Иван старался не слушать голос искусителя, сосредоточившись на выступлении полковника Слащева, но бес сомнения нашептывал и нашептывал вместе со свистящим шепотом Попова.

– У меня есть верные люди на примете. Правду говорю. Настоящие заговорщики, не то что этот хлыщ. Им как раз вот такие, как мы, очень пригодятся. Решайся!

– …добровольцы, выйти из строя!

– Решайся!

И внезапно, повинуясь какому-то импульсу, Иван решился. И сделал три шага вперед.

– Ой, дурак! – донеслось сзади.

И Никитин не знал лишь размер той дури, на которую он сейчас подписался. Но шагать назад было уже поздно.

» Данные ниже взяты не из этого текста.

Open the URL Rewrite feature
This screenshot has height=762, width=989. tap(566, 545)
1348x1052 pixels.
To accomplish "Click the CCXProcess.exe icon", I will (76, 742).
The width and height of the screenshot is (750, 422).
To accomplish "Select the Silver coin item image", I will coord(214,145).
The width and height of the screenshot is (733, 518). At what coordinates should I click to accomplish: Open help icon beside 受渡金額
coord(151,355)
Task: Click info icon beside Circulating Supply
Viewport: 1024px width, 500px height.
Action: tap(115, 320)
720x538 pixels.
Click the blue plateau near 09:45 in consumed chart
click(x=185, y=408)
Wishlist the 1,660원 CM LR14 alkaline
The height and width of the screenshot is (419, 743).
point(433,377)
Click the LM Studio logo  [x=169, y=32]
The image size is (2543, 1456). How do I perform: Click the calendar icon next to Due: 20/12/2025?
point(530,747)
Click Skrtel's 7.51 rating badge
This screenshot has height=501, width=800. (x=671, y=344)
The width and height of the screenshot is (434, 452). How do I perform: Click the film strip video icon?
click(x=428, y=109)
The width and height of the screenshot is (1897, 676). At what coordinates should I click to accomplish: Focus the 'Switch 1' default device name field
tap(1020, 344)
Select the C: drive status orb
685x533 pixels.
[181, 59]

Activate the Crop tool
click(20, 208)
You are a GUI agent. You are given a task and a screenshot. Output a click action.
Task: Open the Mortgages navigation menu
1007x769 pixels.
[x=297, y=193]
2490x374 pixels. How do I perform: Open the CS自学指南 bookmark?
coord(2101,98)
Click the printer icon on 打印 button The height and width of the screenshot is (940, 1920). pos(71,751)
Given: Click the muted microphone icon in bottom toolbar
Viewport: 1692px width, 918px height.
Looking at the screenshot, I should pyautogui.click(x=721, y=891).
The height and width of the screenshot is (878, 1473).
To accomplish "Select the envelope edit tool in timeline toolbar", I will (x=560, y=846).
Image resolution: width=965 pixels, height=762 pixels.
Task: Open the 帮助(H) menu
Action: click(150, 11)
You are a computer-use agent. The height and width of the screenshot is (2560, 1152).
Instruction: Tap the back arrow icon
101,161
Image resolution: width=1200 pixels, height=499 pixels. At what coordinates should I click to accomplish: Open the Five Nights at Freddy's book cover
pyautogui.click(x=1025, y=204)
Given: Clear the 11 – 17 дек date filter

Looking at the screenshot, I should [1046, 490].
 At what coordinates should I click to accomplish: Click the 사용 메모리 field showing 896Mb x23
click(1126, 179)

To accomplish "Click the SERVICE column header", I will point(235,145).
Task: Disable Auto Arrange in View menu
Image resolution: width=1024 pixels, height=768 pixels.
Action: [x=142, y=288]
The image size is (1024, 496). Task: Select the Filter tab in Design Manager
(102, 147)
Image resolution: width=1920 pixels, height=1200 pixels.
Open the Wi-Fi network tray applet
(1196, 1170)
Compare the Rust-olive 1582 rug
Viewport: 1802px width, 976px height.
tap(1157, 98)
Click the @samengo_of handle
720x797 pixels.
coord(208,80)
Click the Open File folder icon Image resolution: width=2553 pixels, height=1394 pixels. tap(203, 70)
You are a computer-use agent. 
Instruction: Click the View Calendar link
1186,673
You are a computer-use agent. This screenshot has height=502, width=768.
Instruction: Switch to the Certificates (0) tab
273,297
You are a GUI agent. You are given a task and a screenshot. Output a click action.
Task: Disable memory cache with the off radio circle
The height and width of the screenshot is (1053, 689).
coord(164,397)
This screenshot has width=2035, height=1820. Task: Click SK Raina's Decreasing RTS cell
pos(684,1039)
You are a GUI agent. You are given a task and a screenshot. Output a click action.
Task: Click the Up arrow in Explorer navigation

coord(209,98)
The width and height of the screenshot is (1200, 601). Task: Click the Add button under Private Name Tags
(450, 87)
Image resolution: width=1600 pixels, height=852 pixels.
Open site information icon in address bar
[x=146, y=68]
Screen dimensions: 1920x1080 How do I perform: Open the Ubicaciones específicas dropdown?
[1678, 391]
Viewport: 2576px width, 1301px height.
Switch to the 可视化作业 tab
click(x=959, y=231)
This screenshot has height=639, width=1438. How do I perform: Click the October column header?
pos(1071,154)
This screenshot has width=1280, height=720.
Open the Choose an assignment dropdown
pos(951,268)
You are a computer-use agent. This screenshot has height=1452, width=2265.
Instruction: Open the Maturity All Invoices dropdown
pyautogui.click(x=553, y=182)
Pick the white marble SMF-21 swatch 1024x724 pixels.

Глава II. Начало большой игры

Петроград. Зимний дворец.

8 (21) марта 1917 года

– Проследите за тем, чтобы все директивы в Париже и Лондоне были выполнены неукоснительно и точно в оговоренные сроки.

– Все будет исполнено в точности, ваше императорское величество.

– Теперь касаемо собственно самого послания в Лондон и Париж. Нота нашего правительства, – я взглянул на стоящего рядом со Свербеевым Нечволодова, – правительствам Великобритании и Франции должна отражать следующие тезисы. Первое. Мы выражаем решительный протест, требуем объяснений и официальных извинений за действия сотрудников дипломатических миссий этих государств, выразившиеся в подстрекательстве к свержению законной власти в России, а также в участии в заговорах, ставивших целью совершение государственного переворота в Российской империи. Такие действия плохо сочетаются с сердечными отношениями между нашими странами, а также с существующими союзническими обязательствами. Наше правительство не хотело бы верить в возможное участие официального Лондона и официального Парижа в этих событиях, однако данное дело требует самого тщательного расследования. Высочайший следственный комитет готов оказать союзникам всю возможную помощь в расследовании вероятного прогерманского заговора, который мог быть организован агентами германской разведки, внедренных на высокие государственные и военные посты в страны Сердечного Согласия. Правительство Российской империи с пониманием отнесется к оглашению возможных сведений об участии в заговорах не только подданных союзных держав, но и подданных российского императора. Мы настаиваем на скорейшем расследовании и публичном оглашении результатов такого разбирательства, поскольку сведения о раскрытии этих заговоров оставили тяжелейшее впечатление в русском общественном мнении, что грозит резким усилением антивоенных и антисоюзнических настроений в России. Так, Александр Дмитриевич?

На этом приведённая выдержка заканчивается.